'It feels unreal': Drua and Tahs advance to Grand Final as stars bag semi hat-tricks
Fijian Drua will look to complete three titles in a row when they face the NSW Waratahs in the 2024 Buildcorp Super Rugby Women's…
Opinion
The entry of the Pacific franchises into the Super Rugby ecosystem generated a lot of expectations in the field of sports and in business as well. But what really interests us has to do with the sporting performance on Super Rugby.
At first, I thought we were going to see a remake of ‘predators versus prey’, where the young teams had every chance to burst onto the scene playing the role of prey.

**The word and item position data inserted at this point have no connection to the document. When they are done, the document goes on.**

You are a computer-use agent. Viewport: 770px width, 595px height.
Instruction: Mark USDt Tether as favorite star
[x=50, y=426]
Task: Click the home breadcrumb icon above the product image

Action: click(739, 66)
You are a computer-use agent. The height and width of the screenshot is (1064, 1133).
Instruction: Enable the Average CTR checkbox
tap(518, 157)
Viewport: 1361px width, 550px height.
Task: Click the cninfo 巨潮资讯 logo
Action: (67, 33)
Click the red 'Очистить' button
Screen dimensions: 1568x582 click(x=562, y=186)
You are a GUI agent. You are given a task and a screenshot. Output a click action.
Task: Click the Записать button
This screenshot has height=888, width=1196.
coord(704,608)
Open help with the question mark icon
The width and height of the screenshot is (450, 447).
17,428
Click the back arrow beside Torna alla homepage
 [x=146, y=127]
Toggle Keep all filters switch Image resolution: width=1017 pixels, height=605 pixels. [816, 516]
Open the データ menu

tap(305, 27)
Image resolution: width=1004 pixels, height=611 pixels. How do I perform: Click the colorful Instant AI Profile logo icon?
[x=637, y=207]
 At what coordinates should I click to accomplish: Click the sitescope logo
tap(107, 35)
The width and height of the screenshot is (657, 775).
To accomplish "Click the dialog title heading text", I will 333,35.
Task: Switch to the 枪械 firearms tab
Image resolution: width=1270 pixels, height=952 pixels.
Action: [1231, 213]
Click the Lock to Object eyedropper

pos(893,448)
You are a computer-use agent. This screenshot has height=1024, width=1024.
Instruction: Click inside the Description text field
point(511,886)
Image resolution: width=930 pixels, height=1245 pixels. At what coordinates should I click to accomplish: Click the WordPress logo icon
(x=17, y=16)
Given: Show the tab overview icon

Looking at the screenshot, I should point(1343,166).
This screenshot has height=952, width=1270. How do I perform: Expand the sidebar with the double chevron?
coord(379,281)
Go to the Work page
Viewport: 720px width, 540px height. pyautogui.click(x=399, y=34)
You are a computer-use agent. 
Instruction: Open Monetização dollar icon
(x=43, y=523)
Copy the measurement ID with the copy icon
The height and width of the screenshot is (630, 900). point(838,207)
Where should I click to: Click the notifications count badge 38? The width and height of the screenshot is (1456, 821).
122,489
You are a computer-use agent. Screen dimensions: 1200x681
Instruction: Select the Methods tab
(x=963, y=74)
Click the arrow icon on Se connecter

Fortunately, both Moana Pasfika and Fijian Drua showed their firepower beating established opponents.
Fijian Drua’s first two matches were unsuccessful, but in Moana’s first appearance against the Crusaders the Pacific people shook up multi-time champions from New Zealand in the 14th minute, opening the scoring with an incredible try.
This led me to believe that these teams, as newcomers to SuperRugby, had three fairly clear paths available to them to survive, adapt and develop competitively:
1. Demonstrate capacity for innovation and disruption
2. Strengthen skills already acquired from its origins
3. Both paths at once
With the passing of the first phase I noticed that both Moana and Drua respected a game pattern whose premises were already in the game structure that we know as ‘innate’ in the Pacific Island teams. We could briefly characterize it as follows:
To better illustrate the idea, in the clip below we can see Moana’s performance against the Force through the development of this Sealed Possession or non-expansive play.
In this game the Sealed Possession ratio was 46%, but in the general accumulated Super Rugby it was 39%, the highest of the New Zealand holding and the second best in the competition after Fijian Drua.
Could we say that the island teams have increased the quality of their game throughout Super Rugby Pacific?
At first we can think that they have enhanced their game and have strengthened their core skills, to later add skills that we could consider ‘extended’ or ‘non-priority’, based on the acceleration of the combination of Passes/Breaks and in the kicking game.
The graph below shows the evolution of the established ratio between the carries executed and the generation of breaks in Moana and Drua, where we can see how they have strengthened their central skills in attack and the high points obtained against the Reds (8.9 %) and Crusaders (7%).
By establishing this approach we can assume that the Carries/Breaks ratio was growing as they progressed in 2022. Seen in a little more detail, one of Drua’s outstanding strengths has been the post-contact situations, where players prepared in the technique and in the physicality of the contact, have gained a considerable amount of meters in the opponent’s field.
On the other hand, Moana had a more developed foot game structure, through which she scored 19% more kicks than Drua. In the graph below we see that Moana Kicked Possession behaved in a sustained manner and with a slight increasing trend, while the Drua possession was more irregular and with a tendency to decrease.
A quick reading of Moana and Drua’s course leads us to think of a campaign in which they positioned their game based on extreme physicality, little expansion and focused on maintaining control of the center of the court. In the next Super Rugby season, we’ll find out how they have developed their core skills and how they have expanded their work to other areas of the game.